Top of Dataset

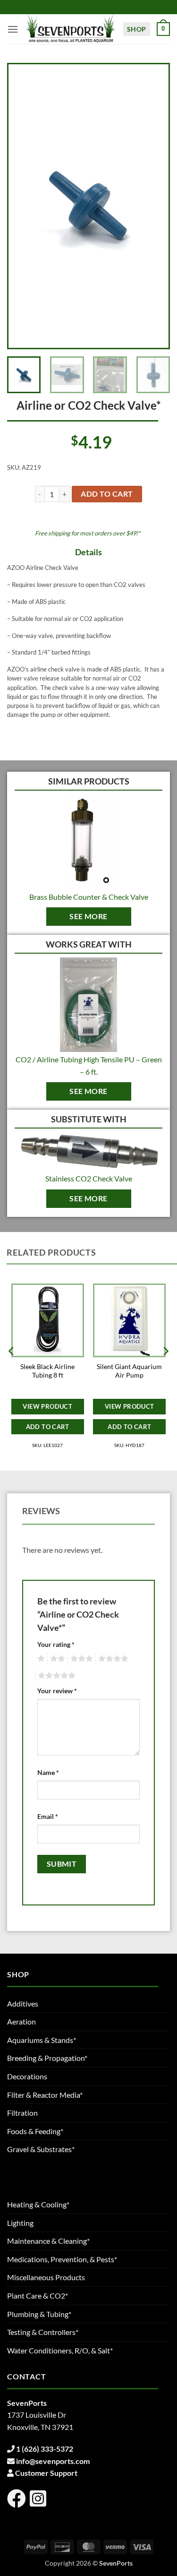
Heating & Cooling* (38, 2204)
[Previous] (23, 206)
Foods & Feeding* (35, 2131)
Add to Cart (47, 1426)
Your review (57, 1691)
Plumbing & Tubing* (39, 2313)
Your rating (56, 1644)
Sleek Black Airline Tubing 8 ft (47, 1371)
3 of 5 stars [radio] (80, 1659)
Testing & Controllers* (42, 2331)
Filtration (22, 2112)
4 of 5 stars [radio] (111, 1659)
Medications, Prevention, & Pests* (62, 2259)
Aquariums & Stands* (41, 2039)
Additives (22, 2003)
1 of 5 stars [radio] (40, 1659)
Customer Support (46, 2472)
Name (48, 1772)
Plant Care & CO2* (37, 2295)
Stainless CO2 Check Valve (88, 1178)
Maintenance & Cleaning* (48, 2240)
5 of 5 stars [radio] (55, 1676)
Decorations (27, 2076)
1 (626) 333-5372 (44, 2448)
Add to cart (107, 494)
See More (88, 916)
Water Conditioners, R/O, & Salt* (60, 2350)
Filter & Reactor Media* (45, 2094)
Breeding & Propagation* (47, 2057)
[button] (12, 29)
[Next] (153, 206)
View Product (47, 1406)
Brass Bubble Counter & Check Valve (88, 896)
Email (47, 1816)
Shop (136, 29)
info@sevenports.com (53, 2460)
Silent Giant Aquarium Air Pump (129, 1371)
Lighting (20, 2222)
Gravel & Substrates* (41, 2149)
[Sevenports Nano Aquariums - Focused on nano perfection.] (70, 29)
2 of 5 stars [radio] (56, 1659)
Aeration (21, 2021)
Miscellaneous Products (46, 2277)
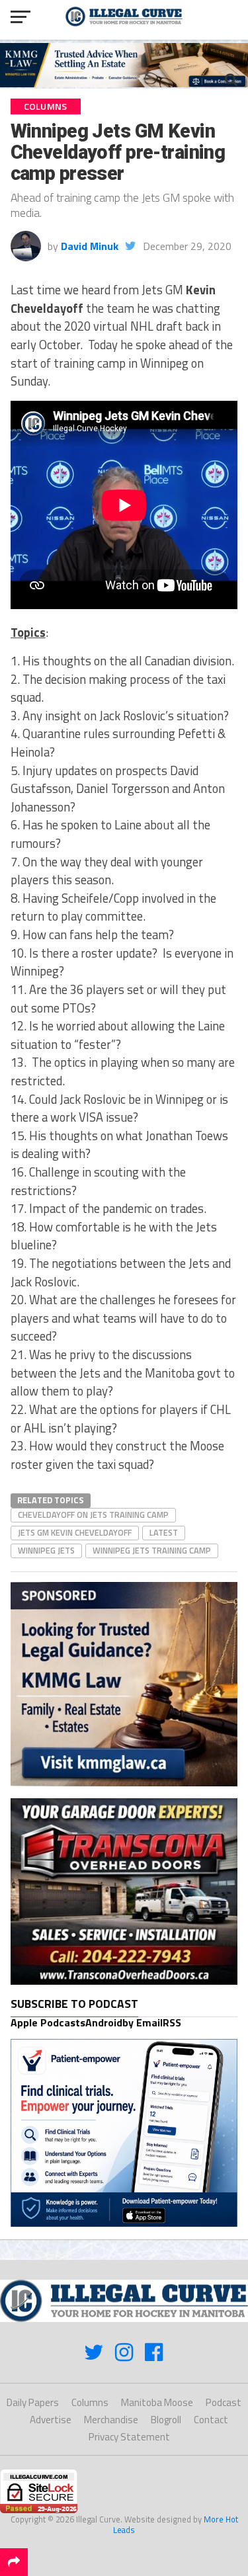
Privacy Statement (129, 2436)
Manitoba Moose (157, 2402)
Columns (89, 2402)
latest (163, 1532)
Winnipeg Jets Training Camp (152, 1550)
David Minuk (89, 246)
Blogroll (166, 2419)
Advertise (50, 2419)
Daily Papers (33, 2402)
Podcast (223, 2402)
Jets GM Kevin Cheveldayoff (75, 1532)
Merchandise (111, 2419)
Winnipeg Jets (46, 1550)
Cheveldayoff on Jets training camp (93, 1514)
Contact (211, 2419)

Bottom of Dataset

* [Problem to solve]: The answer must be the full listing, word for word, with no images in it.

* [Expected answer]:
Heating & Cooling* (38, 2204)
[Previous] (23, 206)
Foods & Feeding* (35, 2131)
Add to Cart (47, 1426)
Your review (57, 1691)
Plumbing & Tubing* (39, 2313)
Your rating (56, 1644)
Sleek Black Airline Tubing 8 ft (47, 1371)
3 of 5 stars [radio] (80, 1659)
Testing & Controllers* (42, 2331)
Filtration (22, 2112)
4 of 5 stars [radio] (111, 1659)
Medications, Prevention, & Pests* (62, 2259)
Aquariums & Stands* (41, 2039)
Additives (22, 2003)
1 of 5 stars [radio] (40, 1659)
Customer Support (46, 2472)
Name (48, 1772)
Plant Care & CO2* (37, 2295)
Stainless CO2 Check Valve (88, 1178)
Maintenance & Cleaning* (48, 2240)
5 of 5 stars [radio] (55, 1676)
Decorations (27, 2076)
1 (626) 333-5372 (44, 2448)
Add to cart (107, 494)
See More (88, 916)
Water Conditioners, R/O, & Salt* (60, 2350)
Filter & Reactor Media* (45, 2094)
Breeding & Propagation* (47, 2057)
[button] (12, 29)
[Next] (153, 206)
View Product (47, 1406)
Brass Bubble Counter & Check Valve (88, 896)
Email (47, 1816)
Shop (136, 29)
info@sevenports.com (53, 2460)
Silent Giant Aquarium Air Pump (129, 1371)
Lighting (20, 2222)
Gravel & Substrates* (41, 2149)
[Sevenports Nano Aquariums - Focused on nano perfection.] (70, 29)
2 of 5 stars [radio] (56, 1659)
Aeration (21, 2021)
Miscellaneous Products (46, 2277)
Privacy Statement (129, 2436)
Manitoba Moose (157, 2402)
Columns (89, 2402)
latest (163, 1532)
Winnipeg Jets Training Camp (152, 1550)
David Minuk (89, 246)
Blogroll (166, 2419)
Advertise (50, 2419)
Daily Papers (33, 2402)
Podcast (223, 2402)
Jets GM Kevin Cheveldayoff (75, 1532)
Merchandise (111, 2419)
Winnipeg Jets (46, 1550)
Cheveldayoff on Jets training camp (93, 1514)
Contact (211, 2419)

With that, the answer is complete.